Il s’agit d’ouvrir un dialogue national inclusif nous permettant, à tous, à l’ensemble des fils de ce pays, d’évaluer plus d’un demi-siècle de notre coexistence et en tirer les leçons utiles pour l’avenir de notre pays et de son peuple. Le reste, tout le reste, ne sera qu’une fuite. Et une fuite en avant, finira forcément par prendre fin ; elle ne fera que retarder une échéance qui viendra, fatalement, si le système persiste à dominer, sans souci des autres.
On peut s’imposer, temporairement par la force, le temps qu’on détient les moyens de son pouvoir, mais l’on ne peut jamais ignorer éternellement les revendications d’une partie de son peuple. Surtout quand celles-ci sont légitimes.
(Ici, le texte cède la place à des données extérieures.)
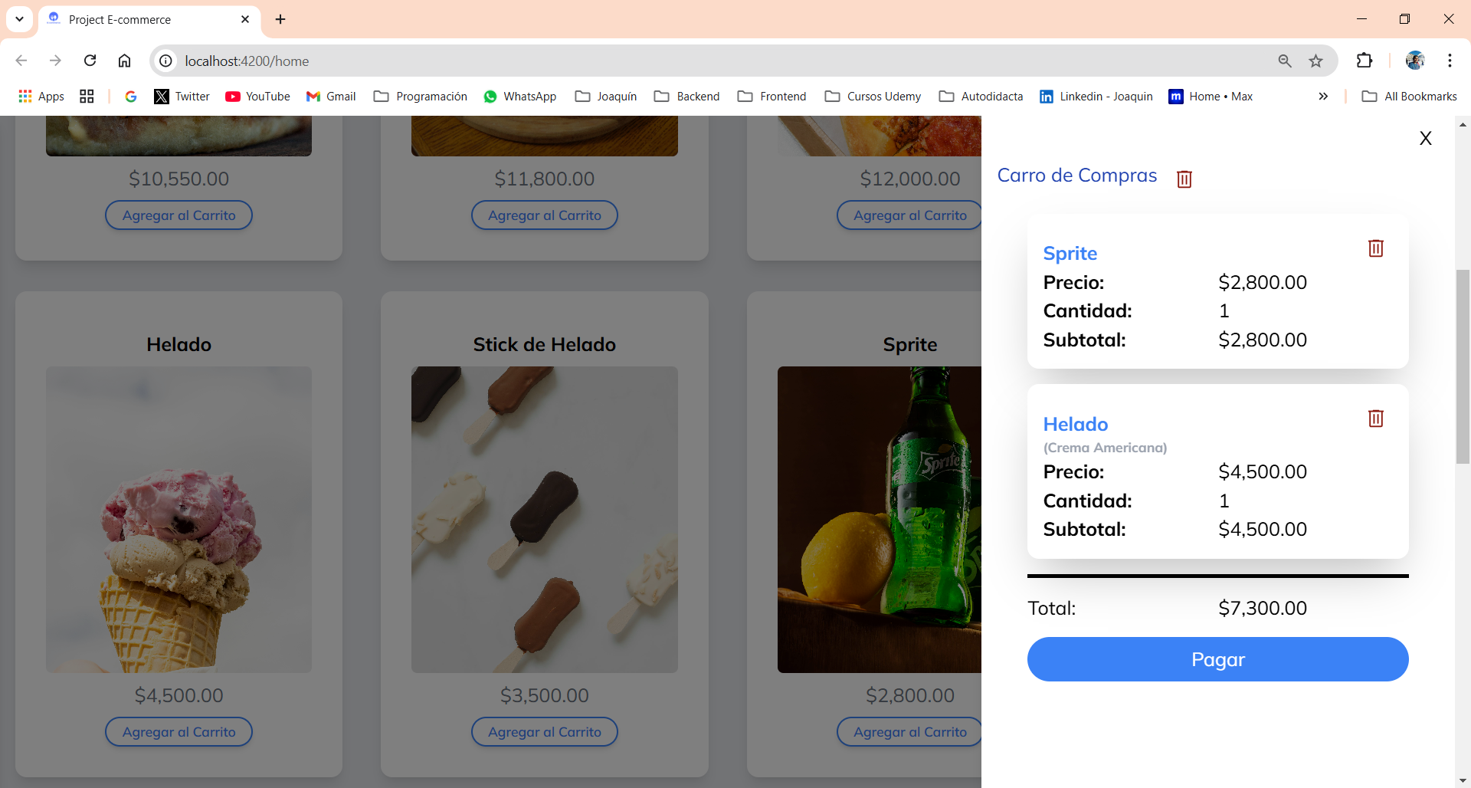Click the Stick de Helado product image
The image size is (1471, 788).
[x=544, y=519]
L’histoire du monde est là pour nous rappeler que tous ceux qui l’ont essayé et qui ont persisté dans leurs méfaits y ont laissé des plumes, si ce ne sont pas leurs pays eux-mêmes qui ont disparu! En d’autres termes, les revendications légitimes aujourd’hui posées par les harratines ne doivent pas être mal interprétées.
Elles doivent être prises crument, comme elles sont et ne doivent surtout pas être reprises ou manipulées par les mauvaises consciences et les esprits maléfiques. Il y va de la paix dans le pays. Il y va de l’avenir de ce pays.